Segment Start: Records for this task

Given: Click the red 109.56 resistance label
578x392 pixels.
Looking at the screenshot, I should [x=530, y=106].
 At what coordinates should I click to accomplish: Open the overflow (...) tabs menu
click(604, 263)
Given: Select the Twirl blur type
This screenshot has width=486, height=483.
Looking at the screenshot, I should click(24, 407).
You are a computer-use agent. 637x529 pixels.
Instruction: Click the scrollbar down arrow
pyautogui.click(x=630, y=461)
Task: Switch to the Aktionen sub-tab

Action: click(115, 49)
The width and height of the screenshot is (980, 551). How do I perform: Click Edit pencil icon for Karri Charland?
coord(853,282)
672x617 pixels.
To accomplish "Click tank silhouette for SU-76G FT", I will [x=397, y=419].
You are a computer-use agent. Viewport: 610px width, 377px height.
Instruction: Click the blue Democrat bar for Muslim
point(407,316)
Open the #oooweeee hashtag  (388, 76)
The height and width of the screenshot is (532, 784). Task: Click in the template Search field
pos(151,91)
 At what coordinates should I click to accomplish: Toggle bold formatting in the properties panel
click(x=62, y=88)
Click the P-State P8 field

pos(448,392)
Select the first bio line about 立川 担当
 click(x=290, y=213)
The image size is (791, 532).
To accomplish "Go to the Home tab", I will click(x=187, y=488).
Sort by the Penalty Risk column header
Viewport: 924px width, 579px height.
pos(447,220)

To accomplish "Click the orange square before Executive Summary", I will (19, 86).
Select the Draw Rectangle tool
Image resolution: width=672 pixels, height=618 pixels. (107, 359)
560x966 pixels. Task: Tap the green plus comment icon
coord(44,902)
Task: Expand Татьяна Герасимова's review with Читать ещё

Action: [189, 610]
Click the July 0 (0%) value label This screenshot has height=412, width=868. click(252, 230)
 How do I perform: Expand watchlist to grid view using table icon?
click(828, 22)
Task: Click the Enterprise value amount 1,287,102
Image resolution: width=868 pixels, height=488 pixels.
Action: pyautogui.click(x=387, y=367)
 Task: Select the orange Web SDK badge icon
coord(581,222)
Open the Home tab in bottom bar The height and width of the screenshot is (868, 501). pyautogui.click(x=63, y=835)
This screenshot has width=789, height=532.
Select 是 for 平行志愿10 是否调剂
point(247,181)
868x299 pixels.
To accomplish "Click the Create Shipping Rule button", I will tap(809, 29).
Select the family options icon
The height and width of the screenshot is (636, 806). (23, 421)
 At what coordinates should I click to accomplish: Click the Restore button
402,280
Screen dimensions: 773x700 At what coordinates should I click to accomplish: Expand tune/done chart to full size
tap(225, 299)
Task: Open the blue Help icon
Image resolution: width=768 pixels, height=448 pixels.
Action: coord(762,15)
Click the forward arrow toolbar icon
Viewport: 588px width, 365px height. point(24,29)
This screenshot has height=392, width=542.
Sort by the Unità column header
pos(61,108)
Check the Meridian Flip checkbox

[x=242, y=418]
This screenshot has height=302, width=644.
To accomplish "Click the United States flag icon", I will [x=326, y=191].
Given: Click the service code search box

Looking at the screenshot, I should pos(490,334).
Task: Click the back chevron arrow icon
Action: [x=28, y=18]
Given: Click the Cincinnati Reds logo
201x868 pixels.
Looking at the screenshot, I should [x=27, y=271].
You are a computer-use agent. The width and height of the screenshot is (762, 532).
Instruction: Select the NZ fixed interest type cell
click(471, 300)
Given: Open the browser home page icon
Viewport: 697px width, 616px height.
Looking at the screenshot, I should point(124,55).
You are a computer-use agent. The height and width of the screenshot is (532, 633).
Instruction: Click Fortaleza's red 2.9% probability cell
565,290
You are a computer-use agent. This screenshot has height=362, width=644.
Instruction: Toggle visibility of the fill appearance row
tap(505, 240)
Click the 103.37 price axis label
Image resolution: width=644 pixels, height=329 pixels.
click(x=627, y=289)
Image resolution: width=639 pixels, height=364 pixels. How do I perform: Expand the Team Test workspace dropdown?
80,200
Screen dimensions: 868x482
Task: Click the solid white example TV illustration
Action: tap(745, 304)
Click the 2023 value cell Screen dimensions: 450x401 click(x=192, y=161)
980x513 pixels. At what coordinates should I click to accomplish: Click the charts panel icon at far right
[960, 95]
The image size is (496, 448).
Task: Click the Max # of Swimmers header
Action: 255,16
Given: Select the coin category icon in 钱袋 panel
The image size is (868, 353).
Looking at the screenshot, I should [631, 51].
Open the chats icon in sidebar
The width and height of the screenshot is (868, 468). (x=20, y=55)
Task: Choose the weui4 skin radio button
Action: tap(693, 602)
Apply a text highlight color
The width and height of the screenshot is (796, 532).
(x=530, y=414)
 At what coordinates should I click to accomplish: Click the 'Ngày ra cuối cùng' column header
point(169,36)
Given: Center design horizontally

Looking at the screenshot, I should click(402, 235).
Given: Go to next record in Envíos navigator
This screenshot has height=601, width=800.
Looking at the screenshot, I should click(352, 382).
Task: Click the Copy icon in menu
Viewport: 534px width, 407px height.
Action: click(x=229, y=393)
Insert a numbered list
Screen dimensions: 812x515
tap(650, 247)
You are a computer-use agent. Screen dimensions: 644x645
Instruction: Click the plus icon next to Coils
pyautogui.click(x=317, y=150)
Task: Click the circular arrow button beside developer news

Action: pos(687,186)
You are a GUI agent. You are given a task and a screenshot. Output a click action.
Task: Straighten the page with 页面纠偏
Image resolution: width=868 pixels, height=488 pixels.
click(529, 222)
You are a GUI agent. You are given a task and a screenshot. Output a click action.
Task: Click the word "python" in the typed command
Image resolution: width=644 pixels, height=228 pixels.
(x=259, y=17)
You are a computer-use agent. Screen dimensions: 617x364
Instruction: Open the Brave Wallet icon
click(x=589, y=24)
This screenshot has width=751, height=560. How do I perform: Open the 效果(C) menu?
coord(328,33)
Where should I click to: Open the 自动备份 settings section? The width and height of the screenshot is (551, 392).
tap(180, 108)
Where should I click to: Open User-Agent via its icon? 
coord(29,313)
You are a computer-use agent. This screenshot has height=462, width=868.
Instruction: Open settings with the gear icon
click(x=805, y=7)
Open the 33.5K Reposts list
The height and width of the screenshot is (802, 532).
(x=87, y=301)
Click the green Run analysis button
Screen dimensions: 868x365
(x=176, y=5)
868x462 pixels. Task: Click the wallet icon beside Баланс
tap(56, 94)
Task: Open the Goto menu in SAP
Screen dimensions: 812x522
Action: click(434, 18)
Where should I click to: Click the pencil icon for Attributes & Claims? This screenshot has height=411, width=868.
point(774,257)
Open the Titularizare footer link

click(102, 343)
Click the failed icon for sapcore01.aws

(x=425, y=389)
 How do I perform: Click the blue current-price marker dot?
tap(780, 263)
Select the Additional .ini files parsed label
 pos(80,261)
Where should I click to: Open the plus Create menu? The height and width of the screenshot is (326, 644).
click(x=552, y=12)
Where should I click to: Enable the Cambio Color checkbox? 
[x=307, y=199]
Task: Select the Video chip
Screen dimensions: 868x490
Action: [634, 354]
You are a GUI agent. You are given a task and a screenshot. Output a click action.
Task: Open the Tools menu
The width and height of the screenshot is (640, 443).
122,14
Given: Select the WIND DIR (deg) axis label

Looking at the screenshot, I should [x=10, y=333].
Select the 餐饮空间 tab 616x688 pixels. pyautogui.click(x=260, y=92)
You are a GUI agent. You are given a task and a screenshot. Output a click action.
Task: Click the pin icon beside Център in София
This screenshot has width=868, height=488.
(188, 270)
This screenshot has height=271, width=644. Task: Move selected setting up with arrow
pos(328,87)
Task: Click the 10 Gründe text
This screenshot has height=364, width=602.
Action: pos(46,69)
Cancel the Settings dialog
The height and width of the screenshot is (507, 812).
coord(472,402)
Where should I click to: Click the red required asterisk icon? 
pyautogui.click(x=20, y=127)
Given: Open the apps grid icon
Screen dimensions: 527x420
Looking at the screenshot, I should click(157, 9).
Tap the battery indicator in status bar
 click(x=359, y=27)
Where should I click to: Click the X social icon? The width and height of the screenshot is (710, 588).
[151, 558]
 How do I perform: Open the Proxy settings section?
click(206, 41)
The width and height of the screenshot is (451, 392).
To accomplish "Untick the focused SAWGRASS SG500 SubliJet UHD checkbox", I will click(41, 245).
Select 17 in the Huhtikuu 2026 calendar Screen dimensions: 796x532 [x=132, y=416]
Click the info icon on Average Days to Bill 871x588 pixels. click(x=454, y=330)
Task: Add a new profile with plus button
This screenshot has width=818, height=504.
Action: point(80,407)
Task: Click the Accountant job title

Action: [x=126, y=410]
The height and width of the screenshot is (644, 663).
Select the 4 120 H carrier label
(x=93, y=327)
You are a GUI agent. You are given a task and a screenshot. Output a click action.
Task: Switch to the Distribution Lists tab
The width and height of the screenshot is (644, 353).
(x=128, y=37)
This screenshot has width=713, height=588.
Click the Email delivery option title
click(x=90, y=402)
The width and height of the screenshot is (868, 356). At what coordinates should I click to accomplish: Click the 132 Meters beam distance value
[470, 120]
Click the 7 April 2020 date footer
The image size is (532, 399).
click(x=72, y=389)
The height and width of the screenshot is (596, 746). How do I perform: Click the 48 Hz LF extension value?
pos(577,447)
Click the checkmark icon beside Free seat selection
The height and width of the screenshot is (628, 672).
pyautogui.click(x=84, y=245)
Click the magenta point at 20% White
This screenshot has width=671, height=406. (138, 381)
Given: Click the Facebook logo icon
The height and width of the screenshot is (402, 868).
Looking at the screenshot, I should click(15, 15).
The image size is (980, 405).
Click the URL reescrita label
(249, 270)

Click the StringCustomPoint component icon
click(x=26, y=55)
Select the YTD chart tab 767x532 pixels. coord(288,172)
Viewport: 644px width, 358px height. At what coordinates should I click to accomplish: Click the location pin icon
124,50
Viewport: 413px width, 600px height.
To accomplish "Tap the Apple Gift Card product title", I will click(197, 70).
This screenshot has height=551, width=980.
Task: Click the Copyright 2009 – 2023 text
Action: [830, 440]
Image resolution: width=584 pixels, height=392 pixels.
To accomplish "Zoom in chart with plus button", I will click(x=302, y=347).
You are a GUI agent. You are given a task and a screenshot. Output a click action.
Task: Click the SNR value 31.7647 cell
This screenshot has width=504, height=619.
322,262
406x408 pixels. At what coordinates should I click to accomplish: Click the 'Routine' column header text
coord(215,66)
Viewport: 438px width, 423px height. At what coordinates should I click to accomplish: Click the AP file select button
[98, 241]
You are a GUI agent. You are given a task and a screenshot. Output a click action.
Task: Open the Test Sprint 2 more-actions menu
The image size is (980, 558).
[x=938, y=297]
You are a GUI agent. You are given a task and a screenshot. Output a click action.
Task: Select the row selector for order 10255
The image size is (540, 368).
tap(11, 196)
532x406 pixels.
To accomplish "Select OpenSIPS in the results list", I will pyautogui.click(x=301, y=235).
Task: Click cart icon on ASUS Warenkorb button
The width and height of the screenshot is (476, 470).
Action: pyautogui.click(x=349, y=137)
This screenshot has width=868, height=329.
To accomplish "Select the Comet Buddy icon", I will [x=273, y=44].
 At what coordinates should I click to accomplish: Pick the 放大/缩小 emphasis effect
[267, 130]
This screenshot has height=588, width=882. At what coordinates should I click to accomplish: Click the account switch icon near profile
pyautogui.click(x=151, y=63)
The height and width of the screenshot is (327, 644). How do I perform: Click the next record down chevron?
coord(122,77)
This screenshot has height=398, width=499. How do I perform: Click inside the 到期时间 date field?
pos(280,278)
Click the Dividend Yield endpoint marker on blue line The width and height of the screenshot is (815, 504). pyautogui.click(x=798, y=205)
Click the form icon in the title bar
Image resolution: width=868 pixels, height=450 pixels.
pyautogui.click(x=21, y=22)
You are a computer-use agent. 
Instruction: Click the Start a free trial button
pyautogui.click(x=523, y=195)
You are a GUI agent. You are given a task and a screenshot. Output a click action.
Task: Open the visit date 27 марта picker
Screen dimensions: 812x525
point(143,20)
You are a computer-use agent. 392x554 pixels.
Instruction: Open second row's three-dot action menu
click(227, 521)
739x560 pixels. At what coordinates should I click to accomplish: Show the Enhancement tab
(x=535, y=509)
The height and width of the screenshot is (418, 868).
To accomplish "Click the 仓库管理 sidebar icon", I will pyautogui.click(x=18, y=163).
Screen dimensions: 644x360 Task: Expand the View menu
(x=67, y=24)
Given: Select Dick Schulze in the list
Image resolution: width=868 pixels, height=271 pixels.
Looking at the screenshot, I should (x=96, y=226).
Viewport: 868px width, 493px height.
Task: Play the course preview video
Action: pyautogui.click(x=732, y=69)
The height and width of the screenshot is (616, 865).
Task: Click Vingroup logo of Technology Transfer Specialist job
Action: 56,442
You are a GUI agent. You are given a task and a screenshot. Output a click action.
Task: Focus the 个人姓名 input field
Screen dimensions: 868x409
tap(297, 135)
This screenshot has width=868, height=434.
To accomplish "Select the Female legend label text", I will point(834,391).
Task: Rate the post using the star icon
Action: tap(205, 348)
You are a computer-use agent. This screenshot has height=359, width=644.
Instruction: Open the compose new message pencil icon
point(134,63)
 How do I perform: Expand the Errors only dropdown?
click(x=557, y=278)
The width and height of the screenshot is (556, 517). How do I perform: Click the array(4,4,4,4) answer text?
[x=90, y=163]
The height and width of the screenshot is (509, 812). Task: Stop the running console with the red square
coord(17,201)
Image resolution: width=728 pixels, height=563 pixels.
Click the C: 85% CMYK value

Segment End: Records for this task

- Problem details: The line with "The height and width of the screenshot is (509, 812)." through the last line of the data: write these out exactly, and no others.

- Exercise response:
The height and width of the screenshot is (509, 812). Task: Stop the running console with the red square
coord(17,201)
Image resolution: width=728 pixels, height=563 pixels.
Click the C: 85% CMYK value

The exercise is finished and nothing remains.